>>
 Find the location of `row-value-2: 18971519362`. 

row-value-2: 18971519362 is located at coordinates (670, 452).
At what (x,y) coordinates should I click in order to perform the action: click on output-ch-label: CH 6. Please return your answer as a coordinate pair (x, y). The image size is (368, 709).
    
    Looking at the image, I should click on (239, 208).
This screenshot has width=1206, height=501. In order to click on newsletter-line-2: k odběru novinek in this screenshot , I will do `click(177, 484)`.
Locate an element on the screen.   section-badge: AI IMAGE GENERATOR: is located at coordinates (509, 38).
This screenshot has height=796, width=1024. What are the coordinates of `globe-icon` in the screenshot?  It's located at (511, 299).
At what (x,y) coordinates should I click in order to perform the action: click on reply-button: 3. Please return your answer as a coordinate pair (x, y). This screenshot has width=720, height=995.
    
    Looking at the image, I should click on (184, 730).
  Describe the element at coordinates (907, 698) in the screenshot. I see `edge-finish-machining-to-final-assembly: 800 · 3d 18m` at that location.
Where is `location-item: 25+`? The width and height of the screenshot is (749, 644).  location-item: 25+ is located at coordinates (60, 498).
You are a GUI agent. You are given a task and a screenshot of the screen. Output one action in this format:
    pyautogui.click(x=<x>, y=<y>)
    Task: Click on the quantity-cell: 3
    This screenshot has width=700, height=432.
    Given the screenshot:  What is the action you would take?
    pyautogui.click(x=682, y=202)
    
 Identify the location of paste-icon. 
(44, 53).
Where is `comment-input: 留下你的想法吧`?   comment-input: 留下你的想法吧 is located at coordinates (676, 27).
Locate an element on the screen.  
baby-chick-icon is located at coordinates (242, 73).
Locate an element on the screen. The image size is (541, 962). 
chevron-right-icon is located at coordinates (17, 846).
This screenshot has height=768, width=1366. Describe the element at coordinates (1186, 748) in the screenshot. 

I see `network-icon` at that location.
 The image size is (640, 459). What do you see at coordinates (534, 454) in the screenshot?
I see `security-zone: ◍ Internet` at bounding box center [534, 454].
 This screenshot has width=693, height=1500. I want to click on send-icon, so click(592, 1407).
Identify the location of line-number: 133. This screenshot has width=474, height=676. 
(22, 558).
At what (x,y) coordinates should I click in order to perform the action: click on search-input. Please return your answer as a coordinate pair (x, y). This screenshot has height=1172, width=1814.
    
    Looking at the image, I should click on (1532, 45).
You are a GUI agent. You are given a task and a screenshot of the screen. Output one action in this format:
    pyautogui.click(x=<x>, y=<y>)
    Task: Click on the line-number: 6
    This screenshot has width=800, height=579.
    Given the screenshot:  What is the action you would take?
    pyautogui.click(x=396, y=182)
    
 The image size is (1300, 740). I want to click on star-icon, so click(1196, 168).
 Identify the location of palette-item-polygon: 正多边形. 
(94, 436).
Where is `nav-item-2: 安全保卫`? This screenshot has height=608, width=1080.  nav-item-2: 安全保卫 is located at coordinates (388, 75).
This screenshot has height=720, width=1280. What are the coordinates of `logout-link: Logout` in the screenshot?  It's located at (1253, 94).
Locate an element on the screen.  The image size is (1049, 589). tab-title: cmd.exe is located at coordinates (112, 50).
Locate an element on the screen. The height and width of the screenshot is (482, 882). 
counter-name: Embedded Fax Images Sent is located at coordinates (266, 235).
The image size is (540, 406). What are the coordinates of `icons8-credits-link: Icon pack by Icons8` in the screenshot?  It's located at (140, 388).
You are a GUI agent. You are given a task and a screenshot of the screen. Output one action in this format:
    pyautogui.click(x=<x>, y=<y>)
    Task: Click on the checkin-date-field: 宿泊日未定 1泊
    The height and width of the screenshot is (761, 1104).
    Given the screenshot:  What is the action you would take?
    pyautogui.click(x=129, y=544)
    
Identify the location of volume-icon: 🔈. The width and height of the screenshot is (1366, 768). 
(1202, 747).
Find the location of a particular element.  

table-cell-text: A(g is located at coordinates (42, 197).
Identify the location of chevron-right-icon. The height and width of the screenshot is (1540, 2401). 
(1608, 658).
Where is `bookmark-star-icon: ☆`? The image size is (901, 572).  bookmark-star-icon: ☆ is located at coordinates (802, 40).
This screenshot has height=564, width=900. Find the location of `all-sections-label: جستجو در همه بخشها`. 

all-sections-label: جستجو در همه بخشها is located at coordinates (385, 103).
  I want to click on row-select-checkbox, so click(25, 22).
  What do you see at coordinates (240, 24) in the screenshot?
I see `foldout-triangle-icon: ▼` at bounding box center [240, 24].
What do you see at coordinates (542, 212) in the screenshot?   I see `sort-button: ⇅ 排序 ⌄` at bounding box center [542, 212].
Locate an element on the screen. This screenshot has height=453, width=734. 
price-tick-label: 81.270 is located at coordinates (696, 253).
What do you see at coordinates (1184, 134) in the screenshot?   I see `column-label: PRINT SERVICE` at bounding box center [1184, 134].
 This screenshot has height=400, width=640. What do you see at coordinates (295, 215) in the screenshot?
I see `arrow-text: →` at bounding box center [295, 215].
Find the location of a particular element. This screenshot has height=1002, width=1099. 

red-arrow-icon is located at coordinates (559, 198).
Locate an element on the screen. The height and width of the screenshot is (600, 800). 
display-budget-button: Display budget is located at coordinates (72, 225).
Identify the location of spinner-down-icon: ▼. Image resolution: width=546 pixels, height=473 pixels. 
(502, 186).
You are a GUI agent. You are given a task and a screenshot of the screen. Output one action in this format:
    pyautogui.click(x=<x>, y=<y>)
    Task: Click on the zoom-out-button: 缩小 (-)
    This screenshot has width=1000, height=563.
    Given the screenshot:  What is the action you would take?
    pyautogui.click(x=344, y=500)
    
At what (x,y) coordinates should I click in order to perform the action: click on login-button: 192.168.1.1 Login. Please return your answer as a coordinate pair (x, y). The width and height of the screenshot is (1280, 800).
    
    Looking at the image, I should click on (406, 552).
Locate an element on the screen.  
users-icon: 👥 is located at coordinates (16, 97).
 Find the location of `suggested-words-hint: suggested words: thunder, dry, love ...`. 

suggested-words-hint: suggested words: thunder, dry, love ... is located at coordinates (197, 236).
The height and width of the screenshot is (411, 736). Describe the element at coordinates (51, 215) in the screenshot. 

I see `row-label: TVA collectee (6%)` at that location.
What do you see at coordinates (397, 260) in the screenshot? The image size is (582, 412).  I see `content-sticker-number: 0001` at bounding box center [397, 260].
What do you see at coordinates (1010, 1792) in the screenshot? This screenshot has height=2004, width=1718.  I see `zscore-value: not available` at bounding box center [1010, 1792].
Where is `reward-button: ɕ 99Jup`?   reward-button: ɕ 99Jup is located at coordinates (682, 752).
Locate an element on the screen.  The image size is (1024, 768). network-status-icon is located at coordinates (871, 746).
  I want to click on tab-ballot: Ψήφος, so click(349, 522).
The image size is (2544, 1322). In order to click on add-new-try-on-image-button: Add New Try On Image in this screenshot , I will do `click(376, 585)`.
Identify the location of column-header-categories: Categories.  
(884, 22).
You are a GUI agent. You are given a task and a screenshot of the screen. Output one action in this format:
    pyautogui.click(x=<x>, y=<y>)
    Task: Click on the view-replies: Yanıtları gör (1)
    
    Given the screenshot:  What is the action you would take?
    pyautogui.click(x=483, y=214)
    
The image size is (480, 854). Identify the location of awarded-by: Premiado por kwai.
<<
Reproduce every one of the records above, changing each "GUI agent" to "interface agent" and keeping all other text the same.

### EXERCISE RESPONSE
 Find the location of `row-value-2: 18971519362`. 

row-value-2: 18971519362 is located at coordinates (670, 452).
At what (x,y) coordinates should I click in order to perform the action: click on output-ch-label: CH 6. Please return your answer as a coordinate pair (x, y). The image size is (368, 709).
    
    Looking at the image, I should click on (239, 208).
This screenshot has width=1206, height=501. In order to click on newsletter-line-2: k odběru novinek in this screenshot , I will do `click(177, 484)`.
Locate an element on the screen.   section-badge: AI IMAGE GENERATOR: is located at coordinates (509, 38).
This screenshot has height=796, width=1024. What are the coordinates of `globe-icon` in the screenshot?  It's located at (511, 299).
At what (x,y) coordinates should I click in order to perform the action: click on reply-button: 3. Please return your answer as a coordinate pair (x, y). This screenshot has width=720, height=995.
    
    Looking at the image, I should click on (184, 730).
  Describe the element at coordinates (907, 698) in the screenshot. I see `edge-finish-machining-to-final-assembly: 800 · 3d 18m` at that location.
Where is `location-item: 25+`? The width and height of the screenshot is (749, 644).  location-item: 25+ is located at coordinates (60, 498).
You are a interface agent. You are given a task and a screenshot of the screen. Output one action in this format:
    pyautogui.click(x=<x>, y=<y>)
    Task: Click on the quantity-cell: 3
    This screenshot has width=700, height=432.
    Given the screenshot:  What is the action you would take?
    pyautogui.click(x=682, y=202)
    
 Identify the location of paste-icon. 
(44, 53).
Where is `comment-input: 留下你的想法吧`?   comment-input: 留下你的想法吧 is located at coordinates (676, 27).
Locate an element on the screen.  
baby-chick-icon is located at coordinates (242, 73).
Locate an element on the screen. The image size is (541, 962). 
chevron-right-icon is located at coordinates (17, 846).
This screenshot has height=768, width=1366. Describe the element at coordinates (1186, 748) in the screenshot. 

I see `network-icon` at that location.
 The image size is (640, 459). What do you see at coordinates (534, 454) in the screenshot?
I see `security-zone: ◍ Internet` at bounding box center [534, 454].
 This screenshot has width=693, height=1500. I want to click on send-icon, so click(592, 1407).
Identify the location of line-number: 133. This screenshot has width=474, height=676. 
(22, 558).
At what (x,y) coordinates should I click in order to perform the action: click on search-input. Please return your answer as a coordinate pair (x, y). This screenshot has height=1172, width=1814.
    
    Looking at the image, I should click on (1532, 45).
You are a interface agent. You are given a task and a screenshot of the screen. Output one action in this format:
    pyautogui.click(x=<x>, y=<y>)
    Task: Click on the line-number: 6
    This screenshot has width=800, height=579.
    Given the screenshot:  What is the action you would take?
    pyautogui.click(x=396, y=182)
    
 The image size is (1300, 740). I want to click on star-icon, so click(1196, 168).
 Identify the location of palette-item-polygon: 正多边形. 
(94, 436).
Where is `nav-item-2: 安全保卫`? This screenshot has height=608, width=1080.  nav-item-2: 安全保卫 is located at coordinates (388, 75).
This screenshot has height=720, width=1280. What are the coordinates of `logout-link: Logout` in the screenshot?  It's located at (1253, 94).
Locate an element on the screen.  The image size is (1049, 589). tab-title: cmd.exe is located at coordinates (112, 50).
Locate an element on the screen. The height and width of the screenshot is (482, 882). 
counter-name: Embedded Fax Images Sent is located at coordinates (266, 235).
The image size is (540, 406). What are the coordinates of `icons8-credits-link: Icon pack by Icons8` in the screenshot?  It's located at (140, 388).
You are a interface agent. You are given a task and a screenshot of the screen. Output one action in this format:
    pyautogui.click(x=<x>, y=<y>)
    Task: Click on the checkin-date-field: 宿泊日未定 1泊
    The height and width of the screenshot is (761, 1104).
    Given the screenshot:  What is the action you would take?
    pyautogui.click(x=129, y=544)
    
Identify the location of volume-icon: 🔈. The width and height of the screenshot is (1366, 768). 
(1202, 747).
Find the location of a particular element.  

table-cell-text: A(g is located at coordinates (42, 197).
Identify the location of chevron-right-icon. The height and width of the screenshot is (1540, 2401). 
(1608, 658).
Where is `bookmark-star-icon: ☆`? The image size is (901, 572).  bookmark-star-icon: ☆ is located at coordinates (802, 40).
This screenshot has height=564, width=900. Find the location of `all-sections-label: جستجو در همه بخشها`. 

all-sections-label: جستجو در همه بخشها is located at coordinates (385, 103).
  I want to click on row-select-checkbox, so click(25, 22).
  What do you see at coordinates (240, 24) in the screenshot?
I see `foldout-triangle-icon: ▼` at bounding box center [240, 24].
What do you see at coordinates (542, 212) in the screenshot?   I see `sort-button: ⇅ 排序 ⌄` at bounding box center [542, 212].
Locate an element on the screen. This screenshot has height=453, width=734. 
price-tick-label: 81.270 is located at coordinates (696, 253).
What do you see at coordinates (1184, 134) in the screenshot?   I see `column-label: PRINT SERVICE` at bounding box center [1184, 134].
 This screenshot has height=400, width=640. What do you see at coordinates (295, 215) in the screenshot?
I see `arrow-text: →` at bounding box center [295, 215].
Find the location of a particular element. This screenshot has height=1002, width=1099. 

red-arrow-icon is located at coordinates (559, 198).
Locate an element on the screen. The height and width of the screenshot is (600, 800). 
display-budget-button: Display budget is located at coordinates (72, 225).
Identify the location of spinner-down-icon: ▼. Image resolution: width=546 pixels, height=473 pixels. 
(502, 186).
You are a interface agent. You are given a task and a screenshot of the screen. Output one action in this format:
    pyautogui.click(x=<x>, y=<y>)
    Task: Click on the zoom-out-button: 缩小 (-)
    This screenshot has width=1000, height=563.
    Given the screenshot:  What is the action you would take?
    pyautogui.click(x=344, y=500)
    
At what (x,y) coordinates should I click in order to perform the action: click on login-button: 192.168.1.1 Login. Please return your answer as a coordinate pair (x, y). The width and height of the screenshot is (1280, 800).
    
    Looking at the image, I should click on (406, 552).
Locate an element on the screen.  
users-icon: 👥 is located at coordinates (16, 97).
 Find the location of `suggested-words-hint: suggested words: thunder, dry, love ...`. 

suggested-words-hint: suggested words: thunder, dry, love ... is located at coordinates (197, 236).
The height and width of the screenshot is (411, 736). Describe the element at coordinates (51, 215) in the screenshot. 

I see `row-label: TVA collectee (6%)` at that location.
What do you see at coordinates (397, 260) in the screenshot? The image size is (582, 412).  I see `content-sticker-number: 0001` at bounding box center [397, 260].
What do you see at coordinates (1010, 1792) in the screenshot? This screenshot has height=2004, width=1718.  I see `zscore-value: not available` at bounding box center [1010, 1792].
Where is `reward-button: ɕ 99Jup`?   reward-button: ɕ 99Jup is located at coordinates (682, 752).
Locate an element on the screen.  The image size is (1024, 768). network-status-icon is located at coordinates (871, 746).
  I want to click on tab-ballot: Ψήφος, so click(349, 522).
The image size is (2544, 1322). In order to click on add-new-try-on-image-button: Add New Try On Image in this screenshot , I will do `click(376, 585)`.
Identify the location of column-header-categories: Categories.  
(884, 22).
You are a interface agent. You are given a task and a screenshot of the screen. Output one action in this format:
    pyautogui.click(x=<x>, y=<y>)
    Task: Click on the view-replies: Yanıtları gör (1)
    
    Given the screenshot:  What is the action you would take?
    pyautogui.click(x=483, y=214)
    
The image size is (480, 854). Identify the location of awarded-by: Premiado por kwai.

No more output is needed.